Le terrorisme trouverait-il ses origines au Moyen Âge ? Au micro de Jean Lebrun, l'historienne Anne-Marie Eddé expliquait en quoi "les Assassins", cette secte islamique ayant existé entre le XI et XIIIe siècles, adoptaient déjà certains modes d'action terroristes préfigurant ceux des organisations contemporaines.

Si cette secte continue de nourrir de nombreux fantasmes et l'imaginaire historique - pensons à la célèbre reconstitution de la secte dans l'adaptation fictive qu'en a faite le premier Opus du jeu vidéo Assassin's Creed (2007), vendu à plus de 140 millions d'exemplaires dans le monde - l'historienne Anne-Marie Eddé, explique, dans La marche de l'Histoire, en quoi l'histoire de la secte des assassins ressemble beaucoup aux processus terroristes de notre époque. Et nous permet de mieux comprendre pourquoi le terrorisme est loin d'être un phénomène récent.

Une secte née dans l'Iran médiéval

  • Les divisions entre Sunnites et Chiites à l'origine de la secte

Dès la mort du prophète en 632, une crise de succession politique éclate au sein d'un système islamique où les chefs politiques de l'époque, les califes, disposent d'un pouvoir aussi bien politique que religieux. Une conception culturelle du pouvoir propre à l'Islam médiéval qui produit de nombreuses scissions politiques, plus précisément des schismes partisans et religieux.

Publicité

Anne-Marie Eddé nous apprend que "le politique et le religieux sont intimement mêlés dès l'origine de l'islam et la grande scission qui intervient dans le cadre de la succession de Mahomet, conditionne l'émergence de cette secte des assassins. Une scission qui oppose les Chiites et les Sunnites.

"Les Assassins" descendent d'une scission qui a lieu au VIIIe siècle entre chiites, divisés entre duodécimains et ismaéliens. C'est un groupe de fidèles chiites ismaéliens qui donne naissance à cette secte dissidente vis-à-vis du pouvoir central sunnite (que sont à l'époque les Turco-perses Seldjoukides qui dominent la zone du XIe à la fin du XIIe siècle). Les Assassins trouvent un chef en la personne du perse Hassan ibn al-Sabbah.
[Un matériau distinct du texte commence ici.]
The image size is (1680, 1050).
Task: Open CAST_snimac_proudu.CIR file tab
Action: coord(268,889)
Ils s'emparent de la forteresse d'Alamut à quelques centaines de kilomètres de Téhéran où ils établissent toute une communauté déstabilisante, agissant dans l'ombre de l'Etat**"**.
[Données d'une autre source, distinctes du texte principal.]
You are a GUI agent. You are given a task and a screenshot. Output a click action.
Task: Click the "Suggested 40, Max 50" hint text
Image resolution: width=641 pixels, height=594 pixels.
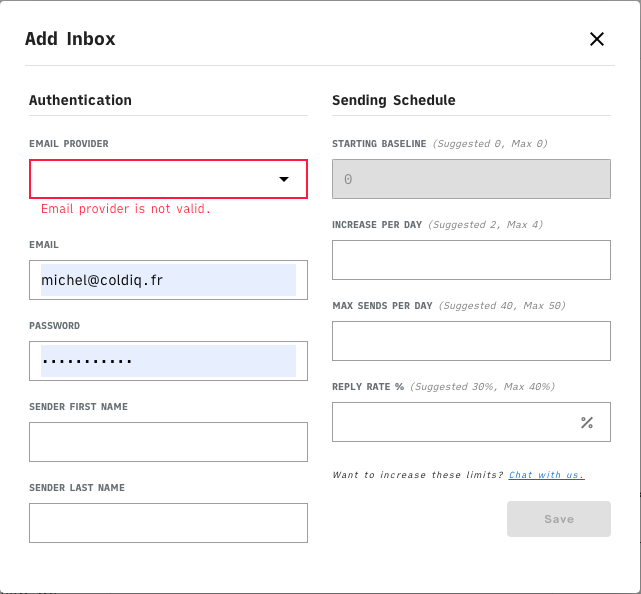(496, 306)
Les vestiges de la citadelle d’Alamut, dans les montagne d’Elburz, en Iran, août 2013
Les vestiges de la citadelle d’Alamut, dans les montagne d’Elburz, en Iran, août 2013
© Maxppp - ABEDIN TAHERKENAREH / EPA
  • Une secte qui commandite aux marges de l'Etat ciblé

Il construit sa propagande, établit des bases arrières dans les zones montagneuses et rurales reculées à quelque kilomètres au nord de Téhéran. C'est un énorme réseau qui mise sur les ralliements de nombreuses tribus marginales, pauvres, mécontentes, réfractaires à l'État et guerrières situées dans les zones où l'emprise du pouvoir central n'est que fragilement acquise. Des méthodes de recrutement qui prennent la même forme aujourd'hui.
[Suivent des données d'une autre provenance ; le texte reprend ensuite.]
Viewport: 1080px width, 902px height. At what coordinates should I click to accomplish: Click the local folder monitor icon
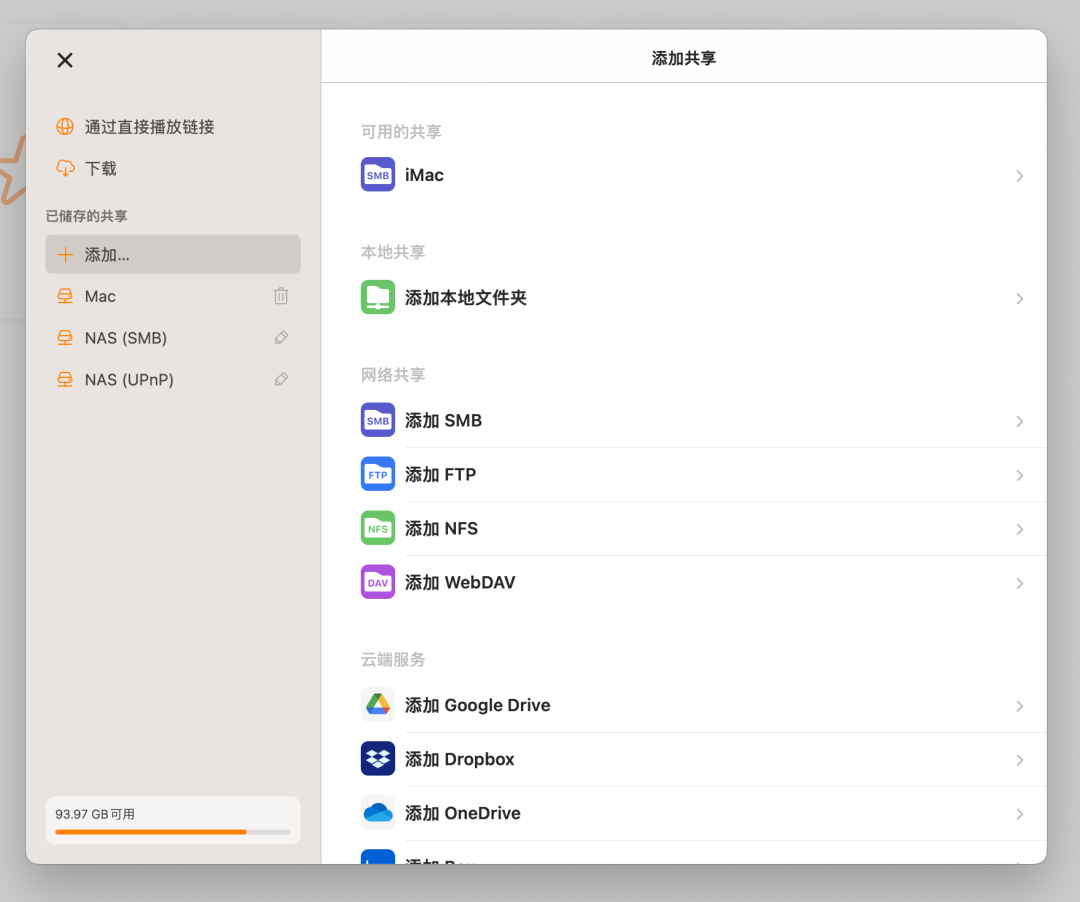377,298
Ce sont des espaces constitués de plusieurs forteresses isolées et reliées les unes aux autres, disséminées à l'abri des regards par pure stratégie. Grâce à leur idéologie dissidente formulant un mépris systémique à l'endroit du pouvoir central, ils usent d'un outil de propagande et de conversion qui leur permet de rallier de nombreuses populations environnantes. Ils collectent le fruit des désillusions suscitées par l'emprise de l'empire Seldjoukide, ce qui leur donne un pouvoir d'action incomparable. Ils s'emparent d'un grands nombre de points centraux de la région iranienne. À partir du début du XIIe siècle, le réseau des Assassins est bien plus important au point de gagner aussi la Syrie, encore sous domination de la puissance déclinante des Fatimides. La forteresse de Masyaf est investie au milieu du XIIe siècle par le nouveau chef de la secte Rachid ad-Din Sinan, reprenant à son compte le surnom du "vieux de la Montagne" du chef fondateur de la secte.

Les actions "terroristes" de la secte

Anne-Marie Eddé : "Les Assassins parviennent à perturber efficacement le pouvoir des Turcs Seldjoukides au point d'instrumentaliser les nombreuses divisions qui règnent au sommet de l'Etat, parmi les membres de la famille du sultanat".

En effet, ils seraient à l'origine de l'assassinat d'un des plus grands vizirs Seldjoukide, Nizam al-Mulk, tant les assassins sont capables de s'infiltrer jusque dans la cour du sultan. Ils parviennent à obtenir le soutien des plus fidèles des puissants. Cet assassinat est l'un des plus grands attentats terroristes de l'époque car c'est la première fois qu'une organisation "terroriste" secrète parvient à assassiner le symbole d'une puissance politique hégémonique et à créer au passage un émoi collectif global susceptible de déstabiliser les structures conventionnelles en place. C'est une des premières offensives de terreur diffusé autant dans l'esprit des populations soumises par l'Etat que les personnalités dirigeantes elles-mêmes.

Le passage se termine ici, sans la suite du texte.